Cadillacs are some of the most well-regarded cars on the market. Calling something a “Cadillac of X” is a mark of quality. But even they have their failures. The ATS ranks poorly among other luxury cars of its type. Though the performance isn’t too bad, it wasn’t as reliable as other cars that Cadillac has produced, the cabin was unimpressive, and both the seating space and the trunk space were too low.
For a luxury car, people expect more. In addition, and along with many of the other vehicles on this list, the car depreciated rather quickly, meaning most people tried to get rid of it not long after buying to try and recoup their losses.
From more than forty thousand units in 2019 to just twenty thousand in 2020, the Nissan Maxima took a dive. More and more people found that the car couldn't be trusted, so there was no reason for them to buy a car they figured they would want to return in short order.
Some of the problems that appeared include a transmission that doesn't fit in with the rest of the car and suspension that feels too stiff for how the car handles. As always, expensive repairs and frequent breaks had a lot of people turning away to find different options.

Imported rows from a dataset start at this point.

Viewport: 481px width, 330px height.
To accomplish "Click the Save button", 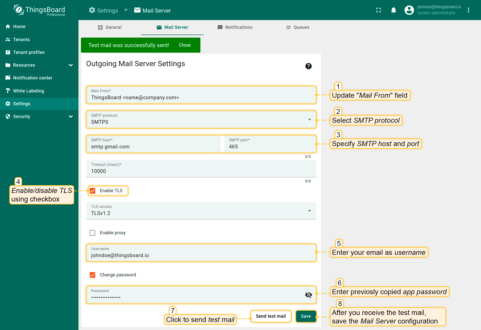I will (306, 316).
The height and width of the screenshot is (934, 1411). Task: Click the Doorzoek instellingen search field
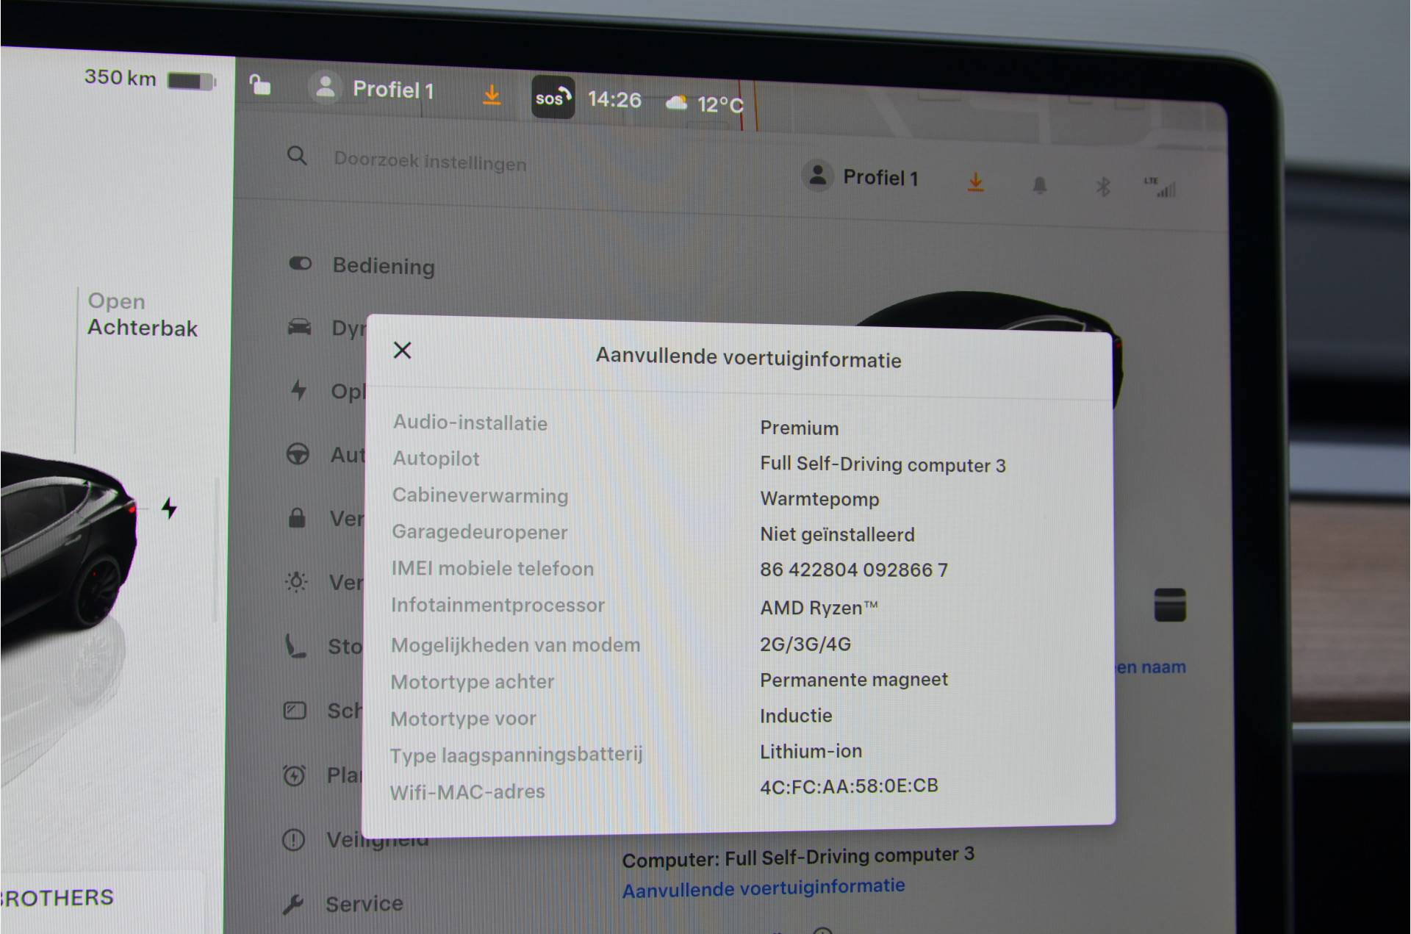[x=430, y=161]
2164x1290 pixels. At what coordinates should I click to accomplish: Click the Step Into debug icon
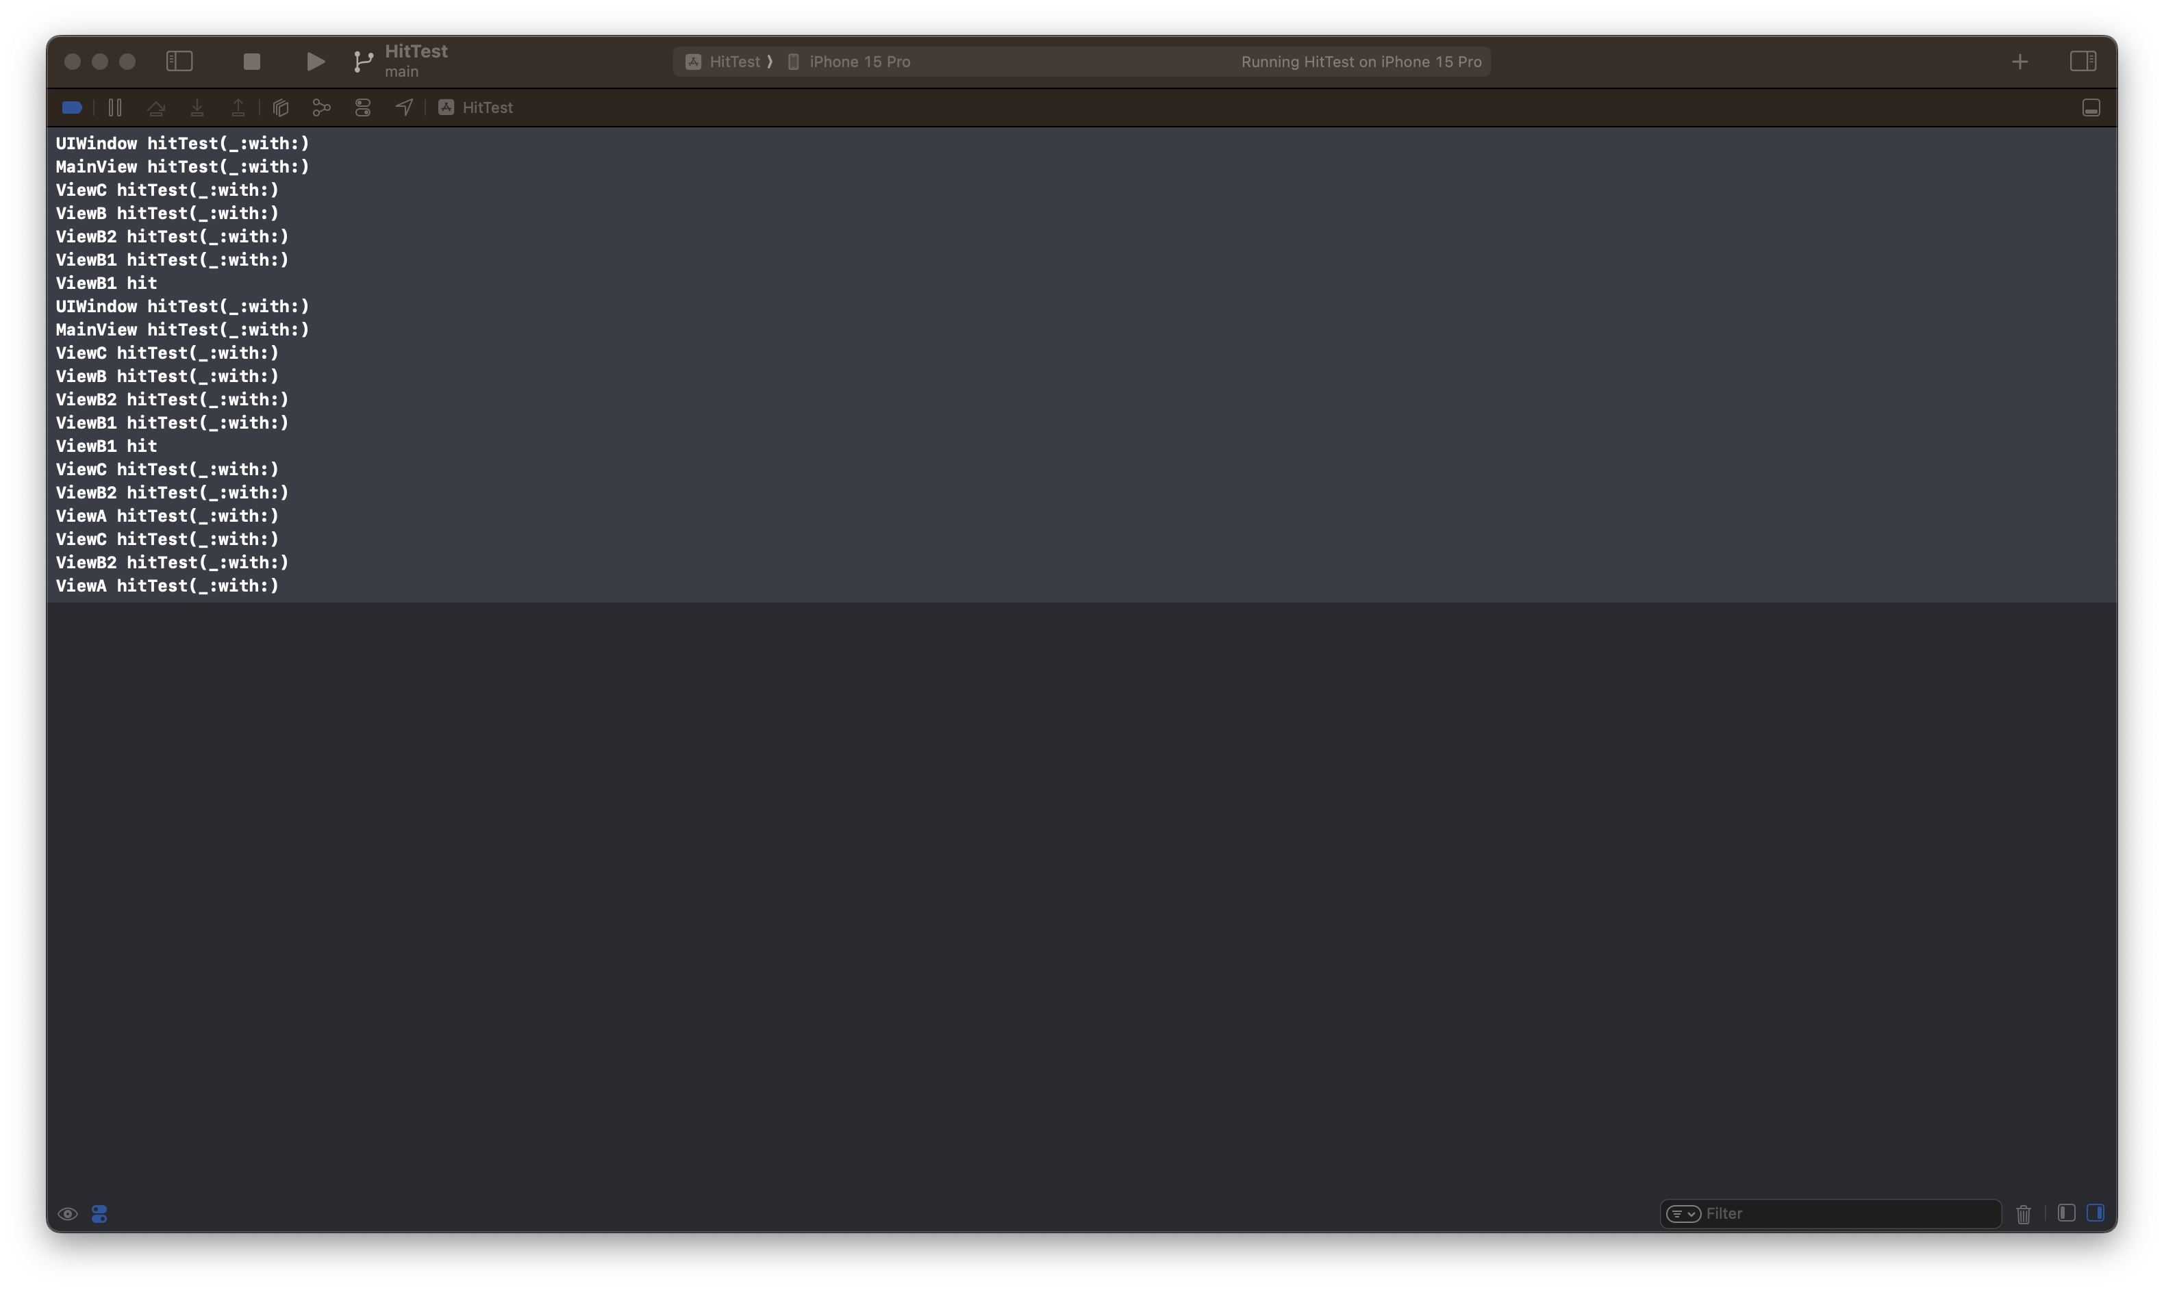[x=197, y=108]
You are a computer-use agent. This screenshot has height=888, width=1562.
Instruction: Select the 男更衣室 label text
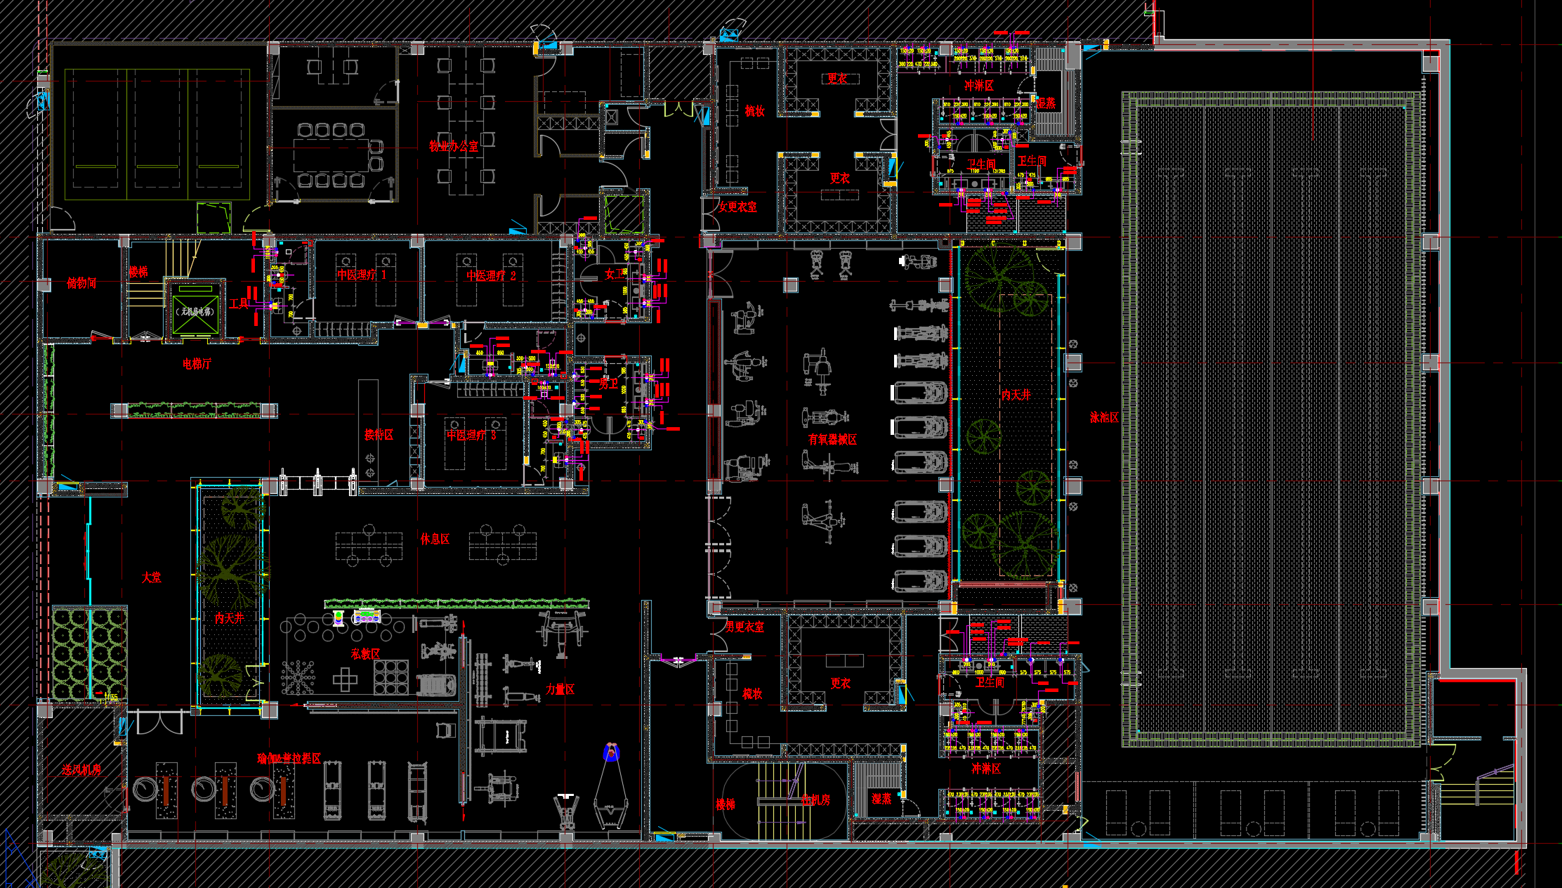pos(744,627)
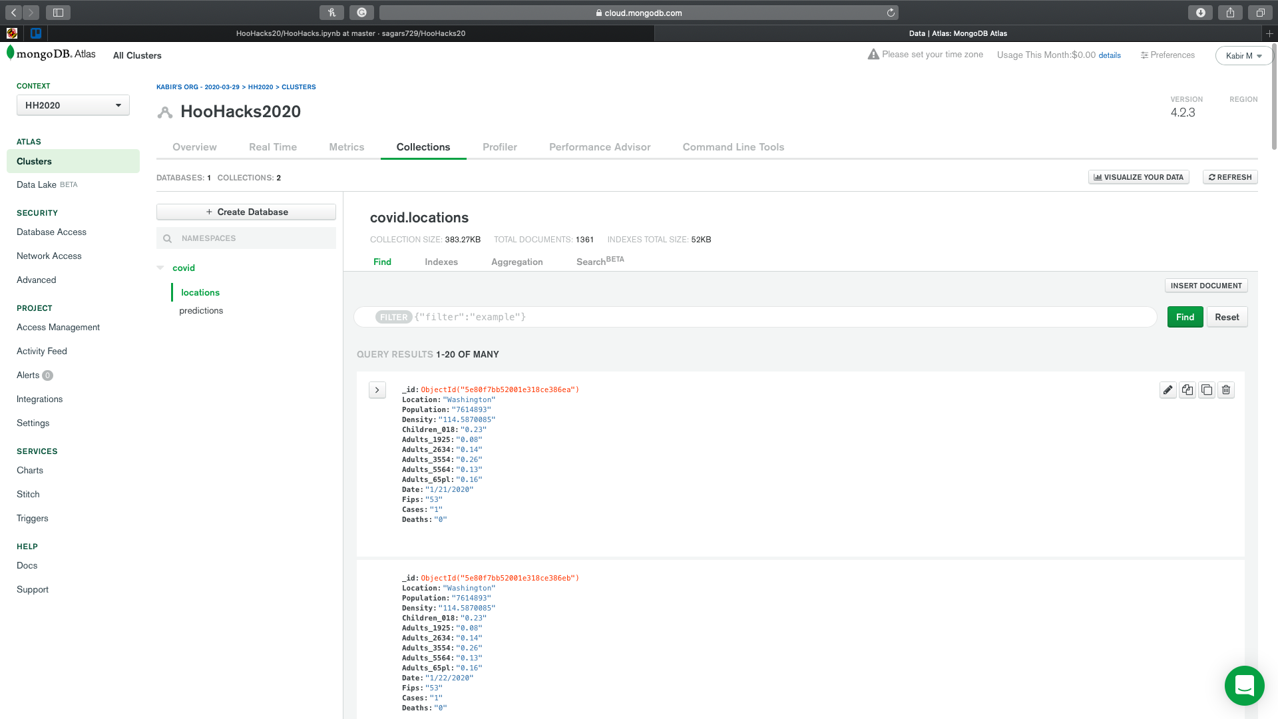Collapse the covid database tree
The image size is (1278, 719).
tap(160, 268)
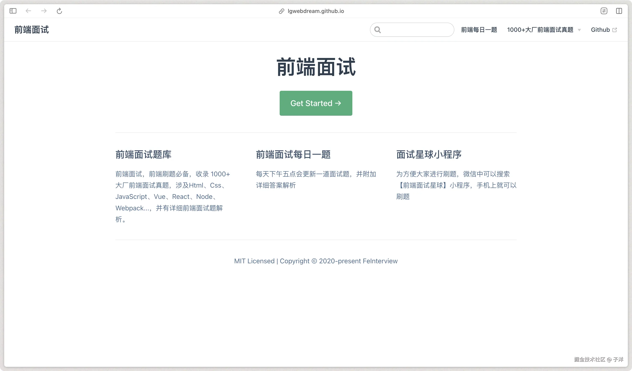
Task: Toggle the browser sidebar panel icon
Action: coord(13,11)
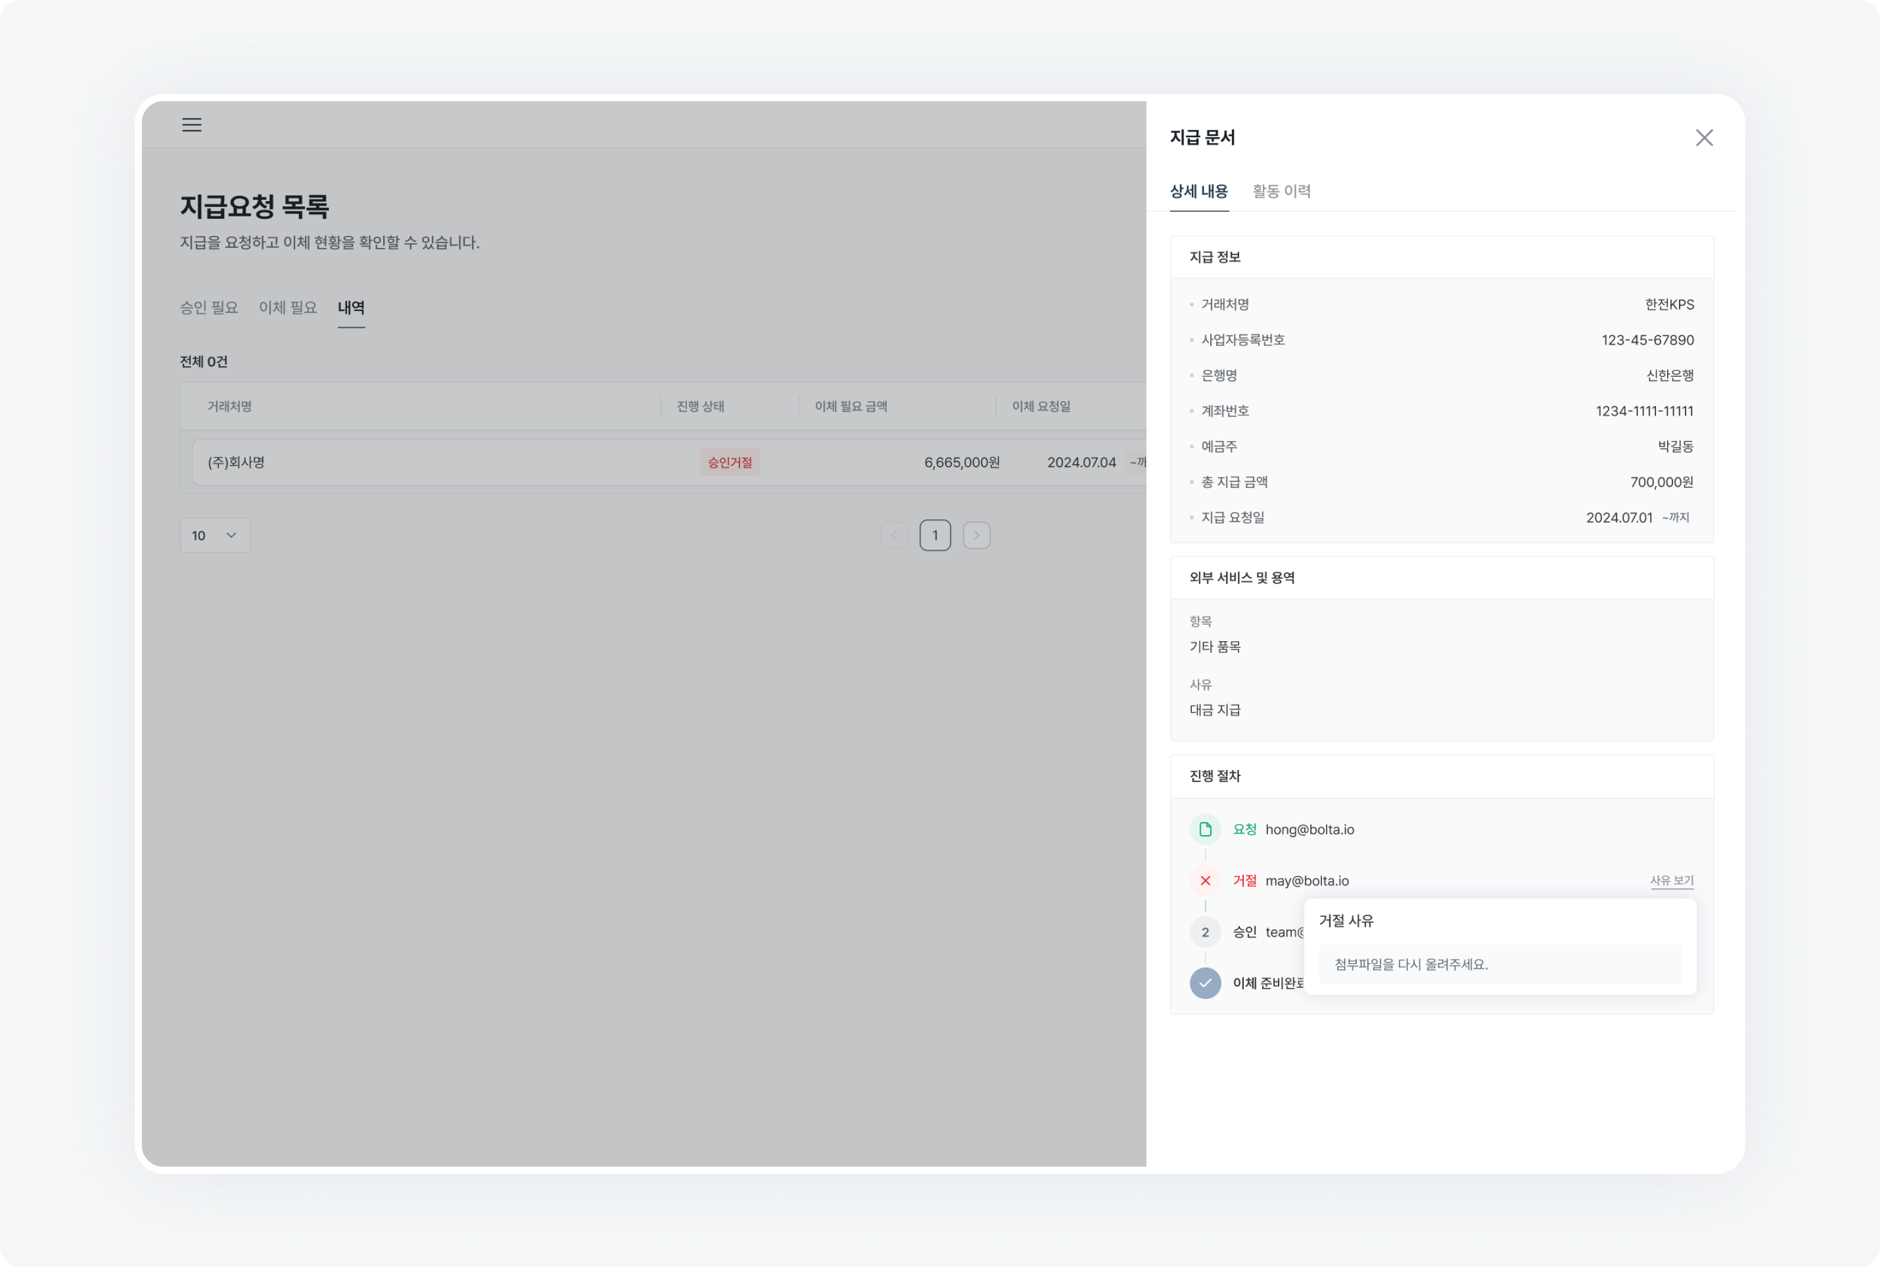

This one might come as a surprise if you watch sales numbers since the MKZ is Lincoln's best-selling sedan. High sales numbers don't always mean satisfied customers; however – despite the sales numbers, this model is no longer a focus for the automaker, meaning attention to detail and overall quality have both fallen.
The car's engine is a bog-standard four cylinders, and while the cabin and the driving tech both speak of luxury, the experience as a whole remains uncompelling. We've seen worse on this list, but, again, a luxury car needs to be more than just “standard.”
When Walter White, the main character of the hit TV show “Breaking Bad,” spent some of his ill-gotten gains on this luxury car, sales skyrocketed. People rushed to dealers to pick up the same luxury car as Bryan Cranston's character, but far too many realized it might have been a mistake to buy a car on a whim.
Like a lot of other Chryslers, the 300 models didn't have a great track record when it came to reliability, meaning repair and upkeep costs were high. Combine that with an average yearly depreciation of thirty-two percent; it ended up leaving a lot of people with a car they didn't want and one that didn't let them get their money back.
Apparently, the Buick Regal had always had a “buyer beware” sticker on it, even when the model debuted all the way back in 1973. On average, a Regal will lose an estimated thirty-two percent of its initial value after just one year of ownership, a staggering amount.
What's worse, even if you try to resell, you'll find a lot of people turning their noses up at the model since there have been plenty of issues that reviewers are quick to point out. Buick has made strides toward refurbishing the model's reputation, but it still has a long way to go in creating a car that people will want to keep for more than a year or one that will be worth it.